Sekali lagi, siapa Isa Anshary? Muhammad Isa Anshary adalah nama lengkap dari lelaki yang lahir di Maninjau, Agam, Sumatera Barat, pada 01/07/1916
itu. Dia dikenal sebagai muballigh yang sangat handal. Sangat mungkin,
kecakapan yang dimilikinya itu adalah buah yang patut dipetik karena
sejak kecil dia memang dididik dalam lingkungan yang religius.
Di
samping mempelajari ilmu agama dari kedua orang tuanya, dia juga
menimba ilmu di surau. Ketika remaja ia aktif di berbagai organisasi
keislaman, di antaranya Muhammadiyah, Persatuan Pemuda Rakyat Indonesia, dan Indonesia Berparlemen.
Pada
usia 16 tahun, setelah menyelesaikan pendidikannya di madrasah Islam,
dia ke Bandung untuk mengikuti berbagai kursus ilmu pengetahuan umum. Di
Bandung pula, ia memperluas cakrawala keislamannya dalam Jam'iyyah
Persatuan Islam (Persis). Di kemudian hari -tahun 1953 hingga 1960- dia
terpilih menjadi Ketua Umum Pimpinan Pusat Persis.
Isa
Anshary yang dikenal sebagai penulis yang tajam termasuk salah seorang
perancang Qanun Asasi Persis yang telah diterima secara bulat oleh
Muktamar V Persis (1953) dan disempurnakan pada Muktamar VIII Persis
(1967).
Dalam
sikap jihadnya, Isa Anshary menganggap perjuangan Persis sungguh vital
dan kompleks, karena menyangkut berbagai bidang kehidupan umat. Dalam
bidang pembinaan kader, Isa Anshary menekankan pentingnya sebuah
madrasah, tempat membina kader-kader muda Persis. Semangatnya dalam hal
pembinaan kader tidak pernah padam meskipun dia mendekam dalam tahanan
rezim Orde Lama di Madiun.
Seperti
yang ditulis Wikipedia, kepada Yahya Wardi yang menjabat Ketua Umum
Pimpinan Pusat Pemuda Persis periode 1956-1962, Isa Anshary mengirimkan
naskah "Renungan 40 Tahun Persatuan Islam" yang dia susun dalam tahanan
untuk disebarkan kepada peserta muktamar dalam rangka meningkatkan
kesadaran jamaah Persis. Melalui tulisannya, Isa Anshary mencoba
menghidupkan semangat para kadernya dalam usaha mengembangkan serta
menyebarkan agama Islam dan perjuangan organisasi Persis.

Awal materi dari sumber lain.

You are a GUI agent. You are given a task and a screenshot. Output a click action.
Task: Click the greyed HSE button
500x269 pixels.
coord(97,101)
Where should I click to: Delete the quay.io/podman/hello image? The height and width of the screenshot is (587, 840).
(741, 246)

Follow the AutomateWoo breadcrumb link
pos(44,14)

“Juru dakwah adalah lisan Ketuhanan yang
berbicara kepada manusia dengan istilah-istilah manusia itu sendiri,”
kata Isa Anshary. Tentang itu, dia-pun memberikan bukti lewat perjalanan
dakwahnya yang konsisten.
Maka,
tak aneh jika Isa Anshary tercatat sebagai salah satu tokoh Islam dan
politisi Islam terkemuka. Kecuali pernah menjabat sebagai Ketua Umum
Persis dan juru bicara Partai Masyumi pada era 1950-an, dia pun pernah menjadi anggota konstituante.
Dalam memperjuangkan tegaknya syariat Islam di Indonesia, Isa Anshary memilih berjuang melalui parlemen. Lewat Partai Masyumi, dia konsisten memperjuangkan syariat Islam menjadi dasar negara.

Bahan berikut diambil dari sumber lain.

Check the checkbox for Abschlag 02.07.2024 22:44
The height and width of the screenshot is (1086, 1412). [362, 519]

Isa Anshari tidak mengenal lelah. Sampai menjelang akhir hayatnya dia tetap bekerja untuk umat. Dia meninggal di Bandung pada 11/12/1969, saat berumur 53 tahun.
Jangan Biarkan!
“Dunia
dan manusia jangan dibiarkan hanya mendengarkan kebohongan dan
kepalsuan,” kata Isa Anshari. Untuk itu, berdakwahlah! Gunakan lisan dan
tulisan sebagai senjata ampuh dalam membela Islam.